Bruno Bertucci, um ex-lateral-esquerdo que marcou sua passagem pelo Corinthians, compartilha reminiscências emocionantes sobre o dia em que conheceu Ronaldo Fenômeno. O ano era 2009, um período de renascimento para o clube, que voltava à elite do futebol após enfrentar o desafio da Série B. Para Bertucci, um jovem talento da base na época, a notícia de que se apresentaria para treinar com o time profissional foi um marco em sua carreira: "Vá ao Parque São Jorge e se apresente para treinar com o time profissional".
Mesmo fazendo parte do elenco que conquistou o Campeonato Paulista e a Copa do Brasil, Bertucci não conseguiu se estabelecer como titular.
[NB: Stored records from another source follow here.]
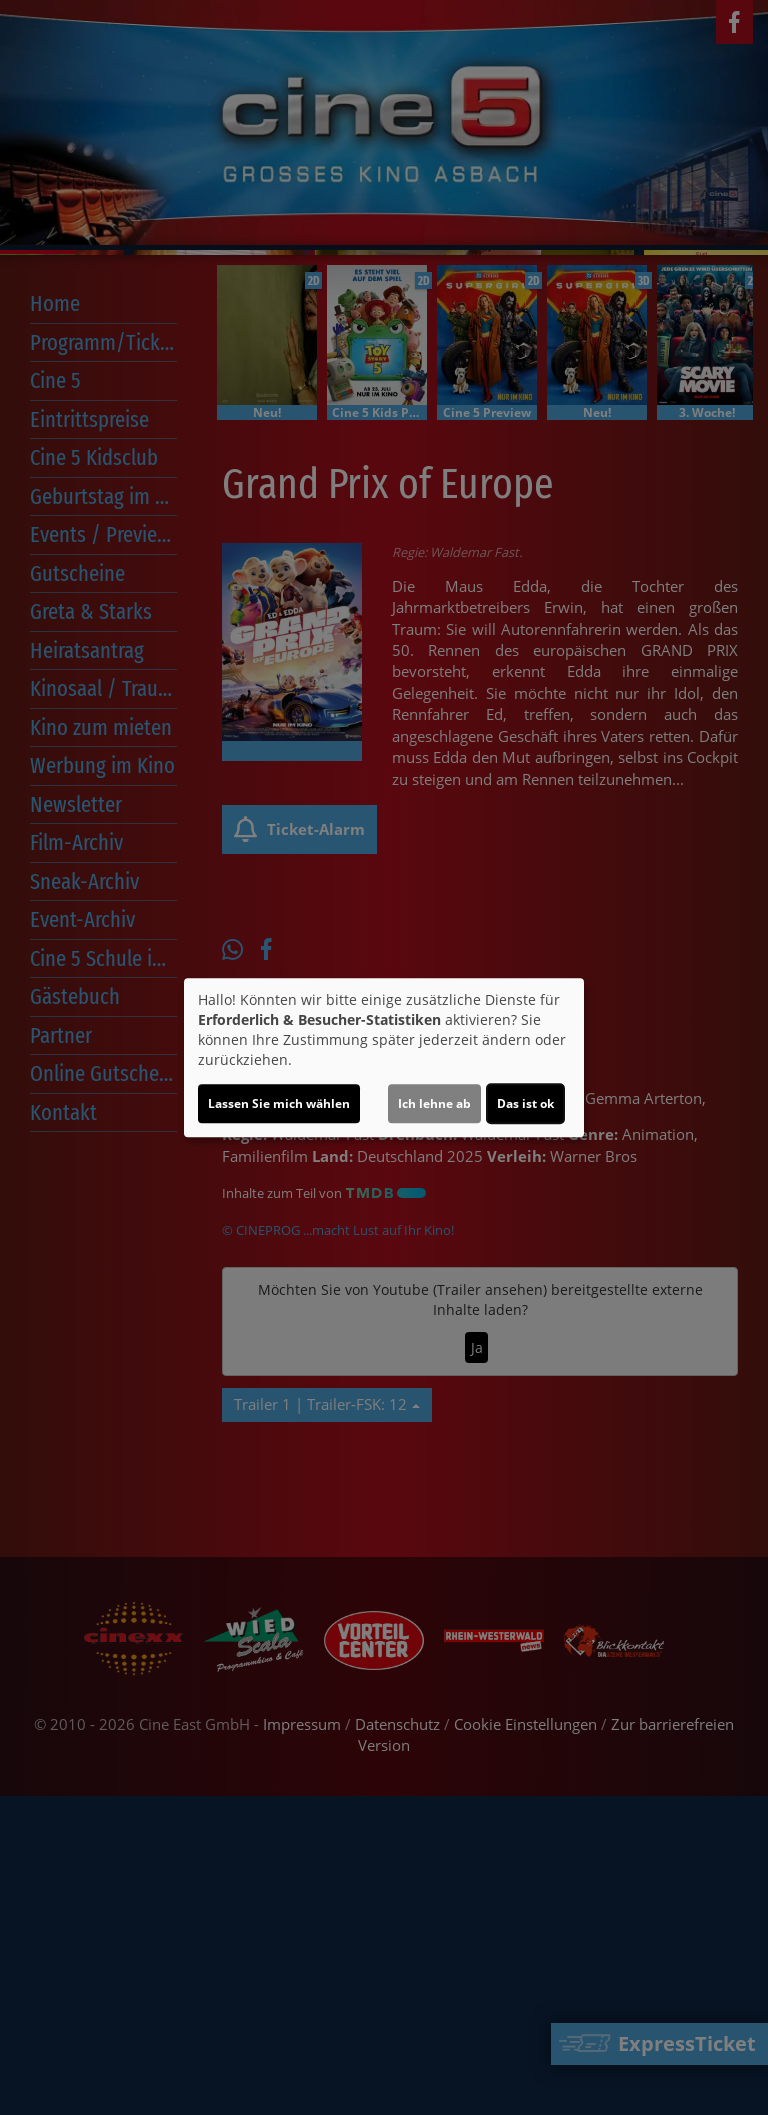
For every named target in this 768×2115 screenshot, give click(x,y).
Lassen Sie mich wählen (279, 1103)
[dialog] (384, 1058)
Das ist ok (525, 1103)
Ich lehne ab (434, 1103)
Com a concorrência do experiente André Santos e posteriormente de Roberto Carlos, sua oportunidade de brilhar foi limitada a apenas quatro partidas. Ele reflete sobre isso: "Acredito que eu poderia ter tido uma oportunidade melhor no Corinthians para mostrar mais meu futebol. Mas também poderia ter tido mais confiança".
A trajetória de Bertucci o levou a mercados menos tradicionais na Europa, onde atuou na Suíça e no Azerbaijão, alcançando até US$ 30 mil mensais em salários. Contudo, os altos e baixos foram constantes; ele acumulou riquezas mas também enfrentou a perda rápida desse patrimônio devido a investimentos precipitados. “Eu tinha tudo, mas não tinha nada, porque nada estava quitado”, lamenta o ex-jogador, refletindo sobre seu estilo de vida extravagante durante esse período.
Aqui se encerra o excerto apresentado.